JUDGE DAVID N. MORTENSEN authored this Opinion, in which JUDGES GREGORY K. ORME and RYAN M. HARRIS concurred.

MORTENSEN, Judge:

¶1 Raymond Faalili Tapusoa pled guilty to two felonies, and the matter was set for sentencing. At the sentencing hearing, Tapusoa sought to have his mother address the court. The district court refused to hear from her directly but indicated that any information she had could be relayed to the court via Tapusoa’s counsel. Tapusoa appeals his sentence, claiming the district court erred in precluding his mother from addressing the court directly. He also asserts his defense counsel rendered ineffective assistance in failing to object to a restitution determination made at that same hearing. We affirm the district court’s sentence and conclude that the ineffective assistance of counsel claim fails. State v. Tapusoa

BACKGROUND

¶2 In response to several charges the State brought against Tapusoa for criminal conduct related to his theft of a car from a home, Tapusoa pled guilty to one count of burglary and one count of possession of a firearm by a restricted person. The State dismissed the remaining charges. During the hearing, Tapusoa agreed to pay restitution for his offenses, including for the dismissed charges.

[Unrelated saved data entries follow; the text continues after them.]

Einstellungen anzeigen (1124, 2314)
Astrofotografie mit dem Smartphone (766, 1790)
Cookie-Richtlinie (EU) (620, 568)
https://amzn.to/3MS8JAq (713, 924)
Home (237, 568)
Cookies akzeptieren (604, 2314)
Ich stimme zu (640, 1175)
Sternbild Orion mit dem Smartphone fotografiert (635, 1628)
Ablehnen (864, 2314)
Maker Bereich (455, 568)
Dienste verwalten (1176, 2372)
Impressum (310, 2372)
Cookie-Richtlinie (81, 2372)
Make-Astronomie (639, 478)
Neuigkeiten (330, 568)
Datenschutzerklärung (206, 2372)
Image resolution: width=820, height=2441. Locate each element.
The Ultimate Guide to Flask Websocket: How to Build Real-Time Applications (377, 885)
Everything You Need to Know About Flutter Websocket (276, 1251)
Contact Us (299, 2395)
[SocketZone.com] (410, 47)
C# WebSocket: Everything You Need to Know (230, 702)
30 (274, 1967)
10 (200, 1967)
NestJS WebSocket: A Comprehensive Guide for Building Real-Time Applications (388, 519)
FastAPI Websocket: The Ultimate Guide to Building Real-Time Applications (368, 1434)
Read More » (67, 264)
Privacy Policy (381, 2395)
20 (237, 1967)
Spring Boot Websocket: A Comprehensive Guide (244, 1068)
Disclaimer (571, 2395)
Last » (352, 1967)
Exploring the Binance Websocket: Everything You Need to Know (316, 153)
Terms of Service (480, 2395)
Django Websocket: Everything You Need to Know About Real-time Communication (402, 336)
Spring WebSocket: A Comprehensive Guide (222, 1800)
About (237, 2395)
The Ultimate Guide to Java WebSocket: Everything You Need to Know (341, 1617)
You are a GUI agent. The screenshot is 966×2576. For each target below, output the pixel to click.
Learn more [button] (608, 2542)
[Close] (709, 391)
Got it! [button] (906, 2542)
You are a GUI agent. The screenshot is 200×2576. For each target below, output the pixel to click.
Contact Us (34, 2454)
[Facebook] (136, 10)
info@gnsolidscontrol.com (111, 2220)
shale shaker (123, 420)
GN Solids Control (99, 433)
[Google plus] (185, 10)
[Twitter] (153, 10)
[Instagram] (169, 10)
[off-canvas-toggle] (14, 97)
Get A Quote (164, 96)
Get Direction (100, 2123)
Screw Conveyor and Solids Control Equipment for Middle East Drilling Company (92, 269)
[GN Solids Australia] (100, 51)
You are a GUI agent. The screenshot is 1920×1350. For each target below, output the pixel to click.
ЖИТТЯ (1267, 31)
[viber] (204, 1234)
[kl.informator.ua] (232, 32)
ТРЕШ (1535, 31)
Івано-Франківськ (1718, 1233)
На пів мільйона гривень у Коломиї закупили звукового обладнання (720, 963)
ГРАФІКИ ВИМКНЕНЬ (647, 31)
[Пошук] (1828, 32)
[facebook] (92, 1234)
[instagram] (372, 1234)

¶3 Prior to the sentencing hearing, the district court received an impact statement prepared by the victim and a pre-sentence report (PSR) prepared by Adult Probation and Parole (AP&P). The victim impact statement included an itemized list of expenses and losses attributable to Tapusoa’s criminal conduct totaling $3,167.66. The PSR included a recommendation for that same amount for the victim’s restitution.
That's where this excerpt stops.